200 Easy Slow Cooker Recipes. Katie Bishop
A real treat when wild mushrooms are in season.
Preparation time: 20 minutes
Cooking time: 4¼ hours
Serves 4
100g (3½oz) chilled butter, cubed, plus extra for greasing
750g (1lb 10oz) mixed wild mushrooms, such as morels, ceps and shiitake, wiped and cut into large wedges or thick slices
2 tbsp olive oil
Sea salt and freshly ground black pepper
3 tbsp dry white wine
1 garlic clove, peeled and crushed
16 sheets fresh or dried lasagne
200ml (7fl oz) crème fraiche
2 tbsp finely chopped fresh flat-leaf parsley
50g (2oz) freshly grated Parmesan cheese, plus extra to serve
Butter the inside of the slow cooker dish. Place the mushrooms in the dish, add half of the butter, olive oil, 1 teaspoon of salt, the wine and garlic and mix well.
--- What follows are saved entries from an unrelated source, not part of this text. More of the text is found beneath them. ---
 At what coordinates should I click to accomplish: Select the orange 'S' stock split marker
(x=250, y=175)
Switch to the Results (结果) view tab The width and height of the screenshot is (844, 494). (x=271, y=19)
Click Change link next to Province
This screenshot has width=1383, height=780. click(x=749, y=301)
Cover with the lid and cook on low for 4 hours or until softened.
About 30 minutes before you wish to eat, bring a large saucepan of salted water to the boil over a high heat. Place a clean tea towel onto a clean surface. Drop each lasagne sheet into the water for 1 minute or according to the packet instructions, then remove with a slotted spoon and place onto the prepared tea towel. Repeat with the other sheets, placing them in a single layer on the tea towel and interleaving them with more tea towels as required so that the lasagne sheets do not touch each other.
Place the crème fraîche and remaining butter in a small saucepan and warm over a medium heat until the butter has melted, then whisk the mixture until combined. Season the mushrooms and add the parsley.
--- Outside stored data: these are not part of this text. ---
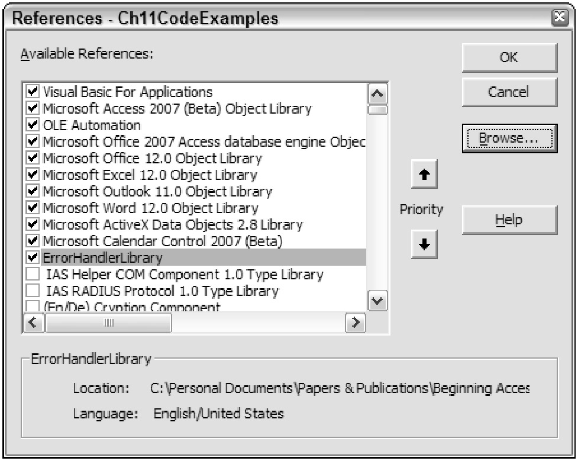
Task: Click the Priority down arrow button
Action: [424, 243]
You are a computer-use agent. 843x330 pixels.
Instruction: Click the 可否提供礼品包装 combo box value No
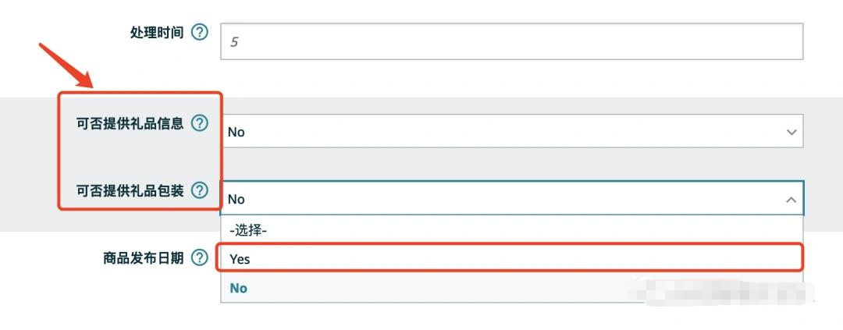pos(511,199)
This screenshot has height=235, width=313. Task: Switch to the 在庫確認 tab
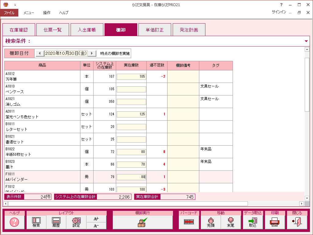(19, 30)
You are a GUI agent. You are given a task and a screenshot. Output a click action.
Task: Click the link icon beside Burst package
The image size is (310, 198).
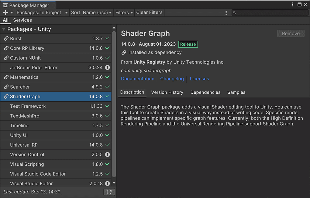tap(6, 39)
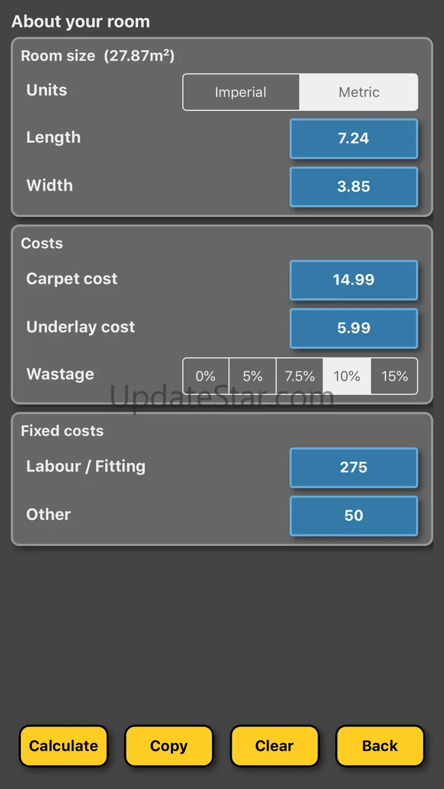
Task: Switch units to Imperial
Action: click(x=241, y=92)
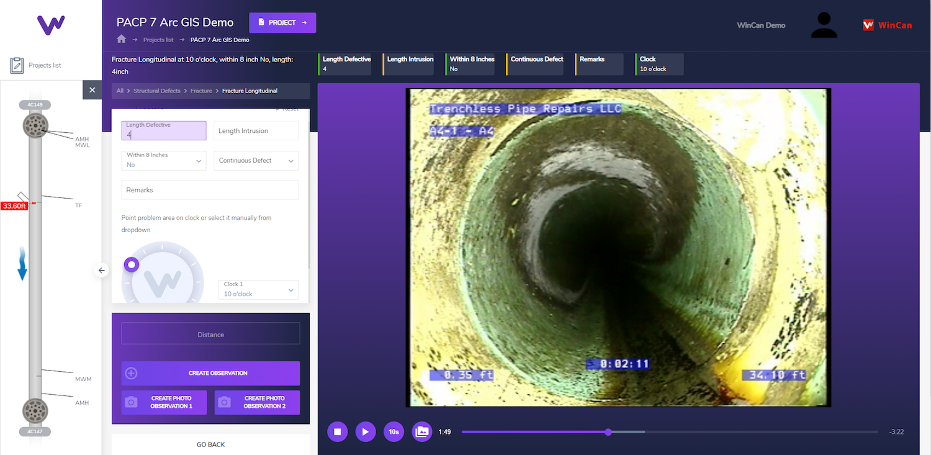Click Create Photo Observation 1
The height and width of the screenshot is (455, 931).
pos(164,402)
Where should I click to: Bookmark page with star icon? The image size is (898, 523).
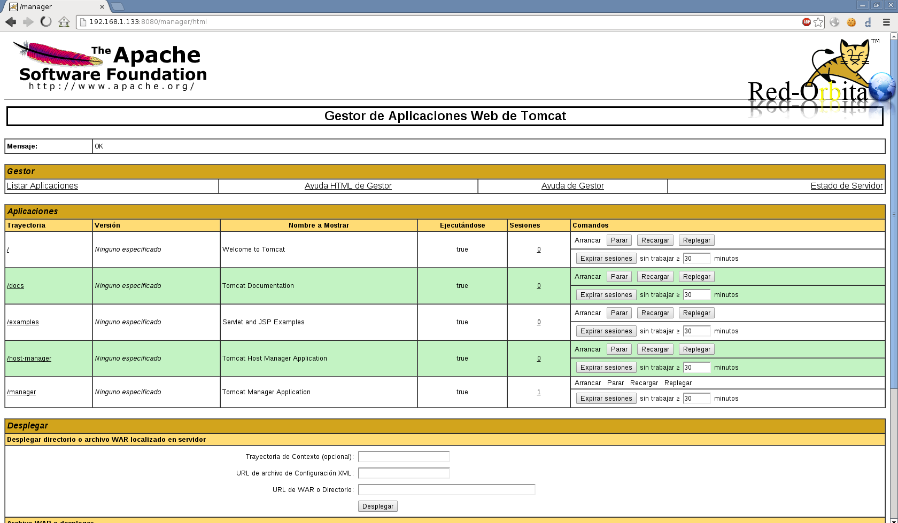click(818, 22)
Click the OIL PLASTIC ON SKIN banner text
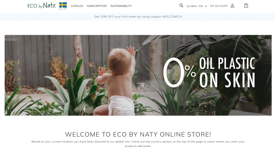Image resolution: width=275 pixels, height=151 pixels. point(227,72)
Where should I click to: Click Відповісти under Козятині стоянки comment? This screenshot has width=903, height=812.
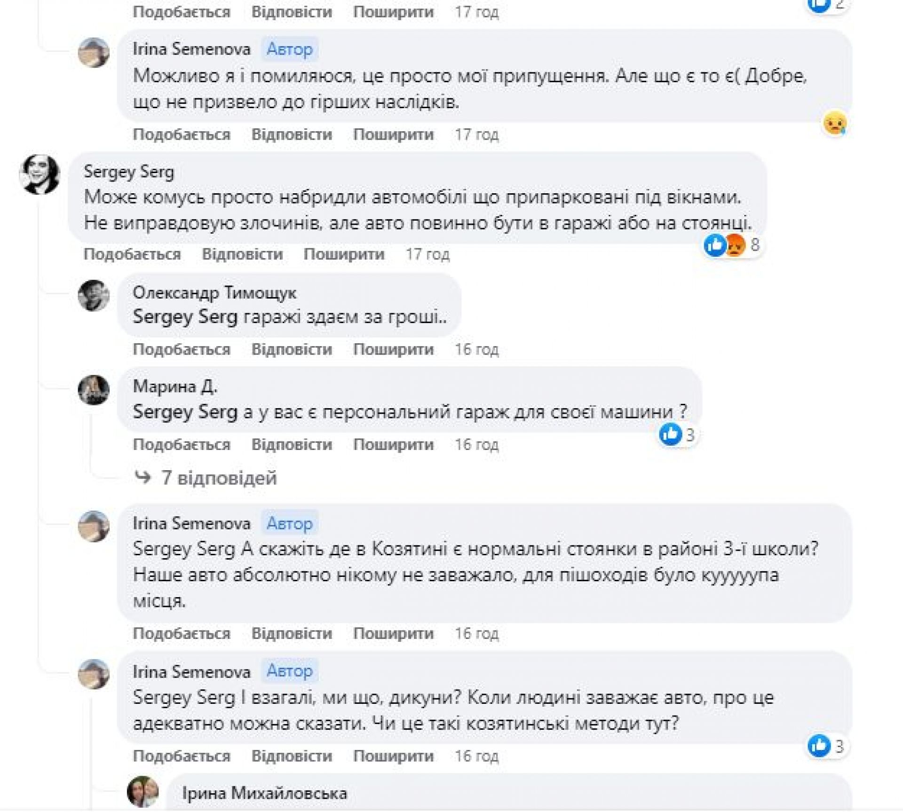point(292,633)
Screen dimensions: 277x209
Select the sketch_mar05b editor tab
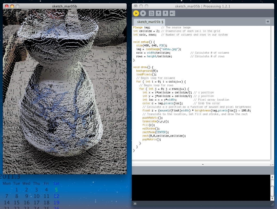point(149,22)
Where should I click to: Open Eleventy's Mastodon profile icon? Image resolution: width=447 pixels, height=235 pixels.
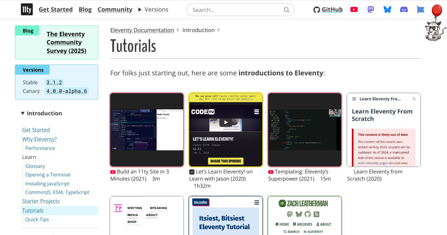click(371, 9)
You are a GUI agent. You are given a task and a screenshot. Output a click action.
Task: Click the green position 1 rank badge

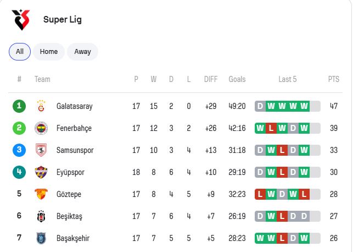(x=19, y=106)
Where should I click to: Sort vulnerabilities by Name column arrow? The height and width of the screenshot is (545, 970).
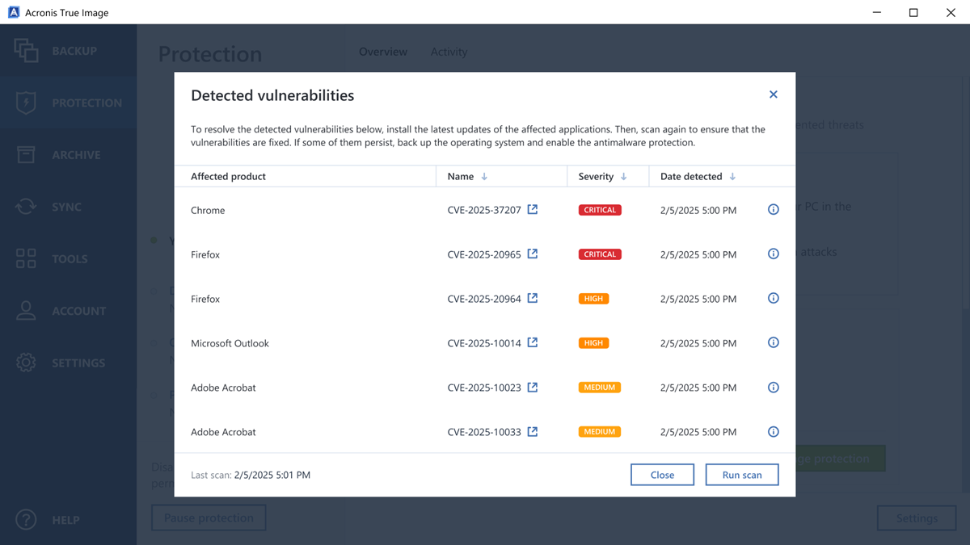coord(484,177)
Preheat the grill to its highest setting. Place a sheet of lasagne onto a warm deep serving plate. Top with a spoonful of the mushroom mixture and a drizzle of the crème fraîche sauce. Repeat three times finishing with the sauce. Sprinkle with Parmesan cheese and cook under the grill for 2–3 minutes or until golden. Keep warm while you repeat with the other plates.
SQUASH, SAGE AND WALNUT RISOTTO
This colourful risotto is made enticingly flavoursome by the slow-roasting of the squash, which concentrates its already sweet and fragrant flesh.
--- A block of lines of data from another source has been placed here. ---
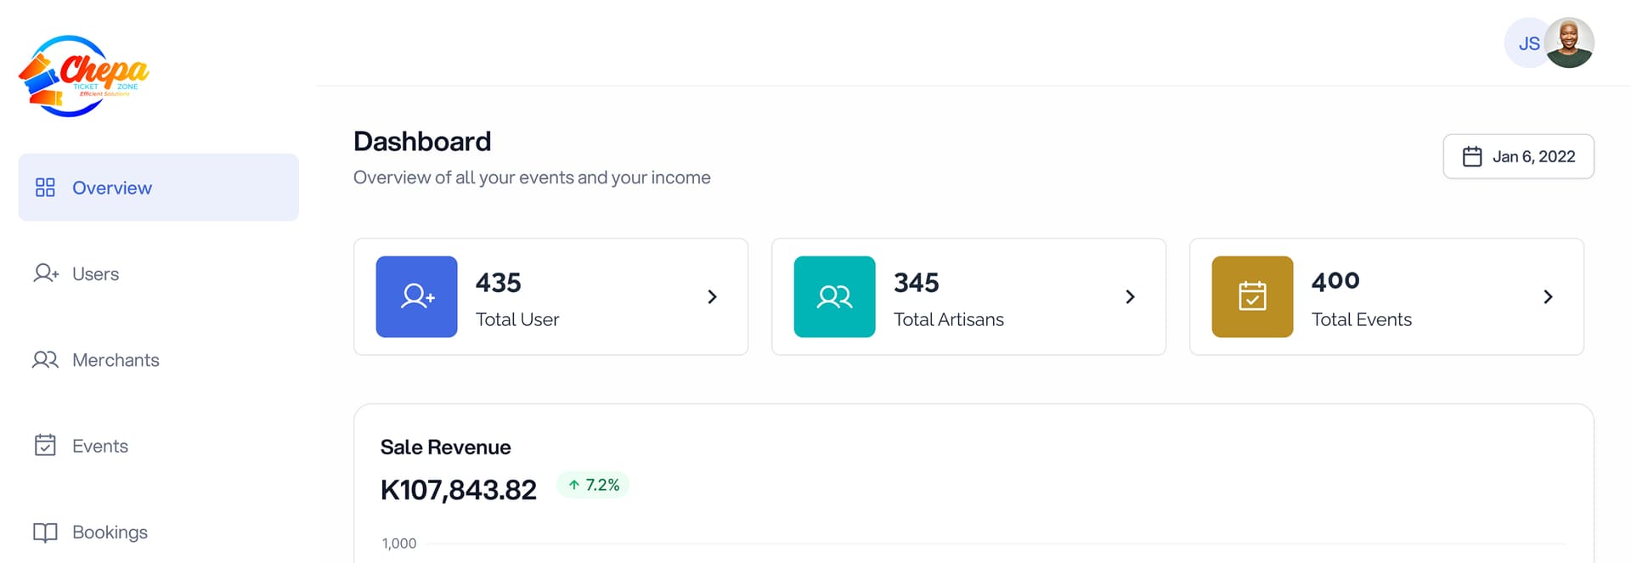Click the blue Total User icon tile

tap(416, 296)
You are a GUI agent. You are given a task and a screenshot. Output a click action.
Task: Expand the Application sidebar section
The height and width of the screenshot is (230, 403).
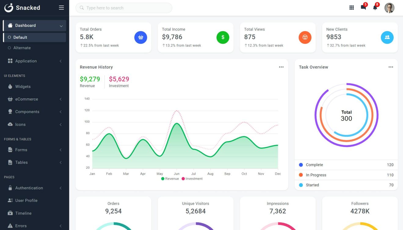(x=26, y=61)
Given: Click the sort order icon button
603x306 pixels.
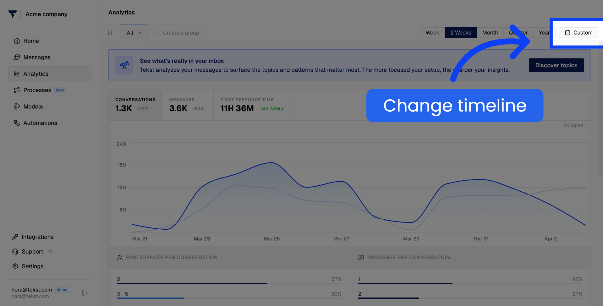Looking at the screenshot, I should [110, 33].
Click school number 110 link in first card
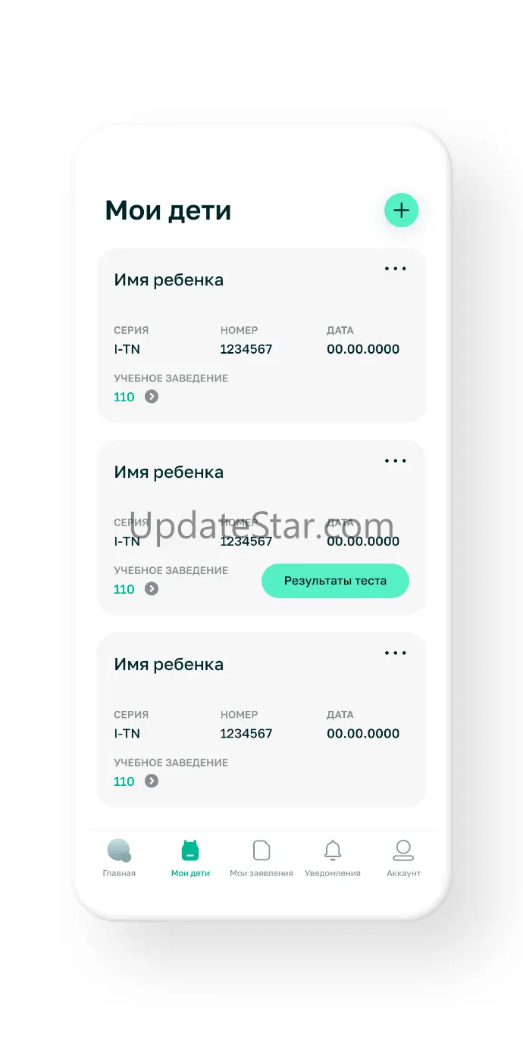Screen dimensions: 523x1045 124,397
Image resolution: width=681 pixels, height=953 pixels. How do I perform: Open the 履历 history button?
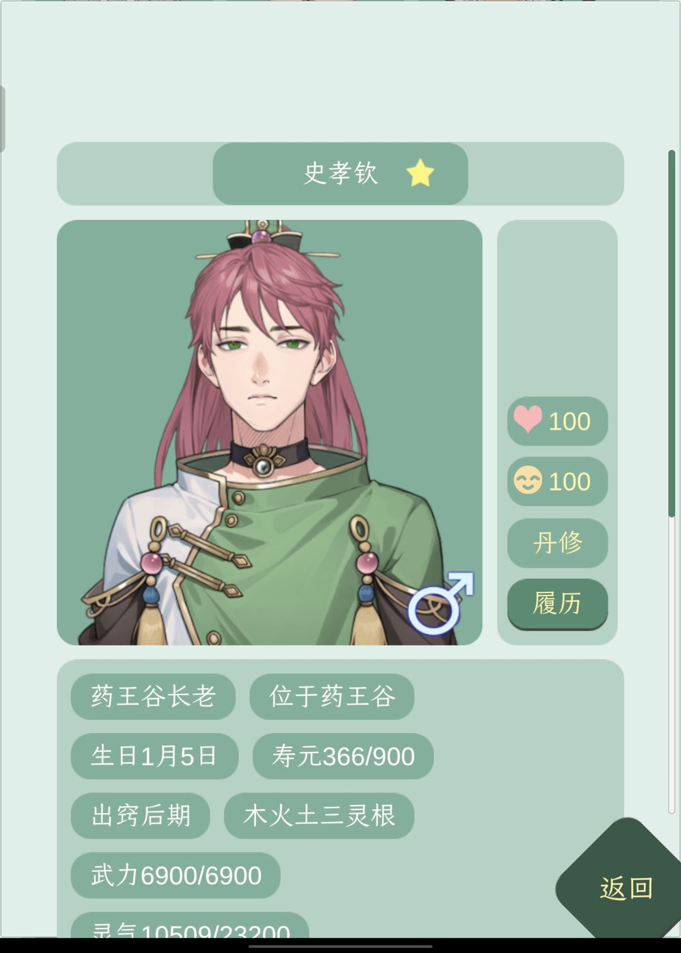point(557,603)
Preparation time: 10 minutes
Cooking time: 2–3½ hours
Serves 4–6
Vegetarian
1 butternut squash, about 1kg (2lb 4oz), peeled, deseeded and cut into 2–3cm (¾–1¼in) cubes
4 large sage leaves, roughly chopped, plus extra to serve
1 red onion, peeled, halved and thinly sliced
2 garlic cloves, peeled and finely chopped
2 tbsp olive oil
Sea salt and freshly ground black pepper
350g (12oz) risotto rice, such as Arborio
75ml (2½fl oz) marsala or sherry
1.3 litres (2¼ pints) vegetable stock, plus extra to serve
50g (2oz) walnut pieces
Freshly grated Parmesan or crumbled goat’s cheese, to serve
Place the squash, sage, onion and garlic in the slow cooker dish. Drizzle with the olive oil and season well with salt and pepper. Cover with the lid and cook on high for 1–2 hours, stirring once during cooking if you can, until tender and starting to colour slightly. Add the rice, marsala or sherry and stock and mix in gently being careful not to break up the squash. Reduce the heat to low, cover and cook for a further 1–1½ hours or until the rice is tender but still has a little bite (al dente).
Season to taste and add a splash of hot stock if you like your risotto creamy. Sprinkle with the walnuts and some extra sage. Serve topped with plenty of Parmesan or crumbled goat’s cheese and a tomato, red onion and balsamic salad on the side.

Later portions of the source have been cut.